To schlep a pekele is to drag along a package - often used metaphorically to mean your own personal bag of troubles. There's a nice description at
http://rabbipjg.blogspot.com/2008/08/pekele-yiddish-noun-package-parcel.html
It's also morphed into a common word in the Israeli army.

As for the software requirements, in this case they have several possible target audiences: coders, testers, users (or their proxies), regulatory and quality staff, marketing, management, etc. For all of those, Fred's solution was immediately and obviously the best choice: "The RCP shall allow but not require the user to schlep the pekele."
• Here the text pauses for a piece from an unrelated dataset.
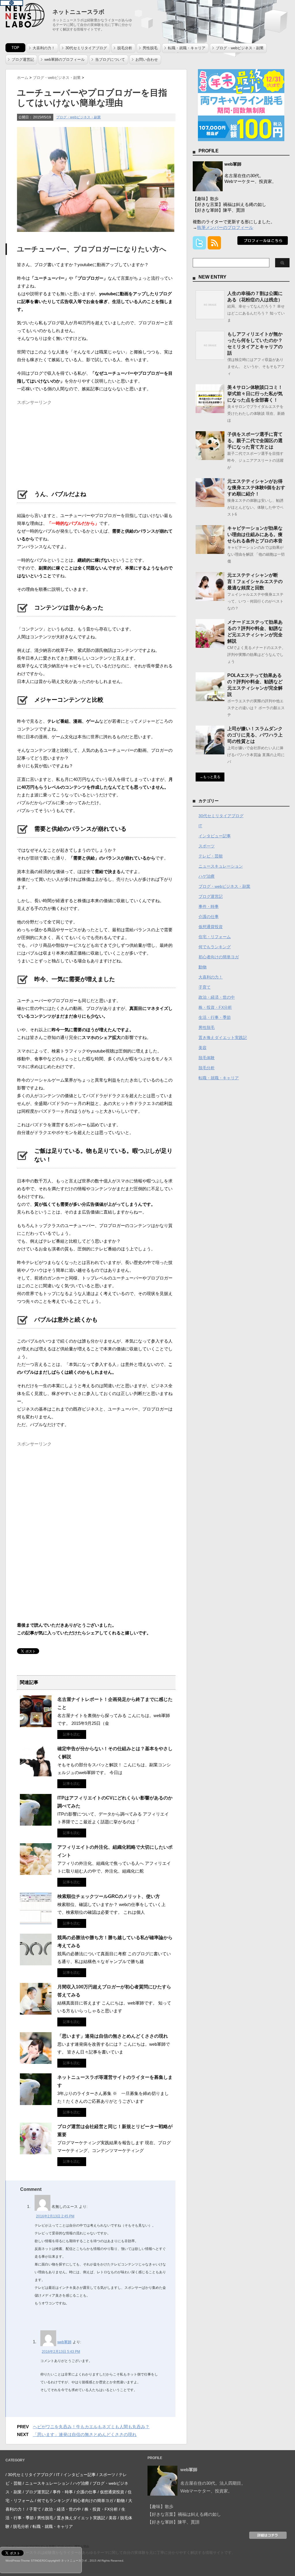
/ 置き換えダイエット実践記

-----Original Message-----
From: Keith Hood
Sent: Monday, April 09, 2012 9:13 PM
To: Dan Goldstein; techwr-l -at- lists -dot- techwr-l -dot- com
Subject: Re: "Allow" vs. "Require"

These are requirements you're working with. A requirement is just that - something that is required. It's something that the software must do. So the requirement should be written as an imperative - the software will or the software must.

For the purpose statement of the requirement, just put "The RCP will provide the user a mechanism for schlepping the pekele."

That says what functionality has to be built in but allows a lot of slop in deciding exactly how to implement it, just the way programmers want it.

When you write the specs for that requirement, there's where you can put in nitpicking about whether the pekele schlepping dialog box is modal, whether or not it has a cancel button, etc. 

What the frabjapping bleep is a pekele?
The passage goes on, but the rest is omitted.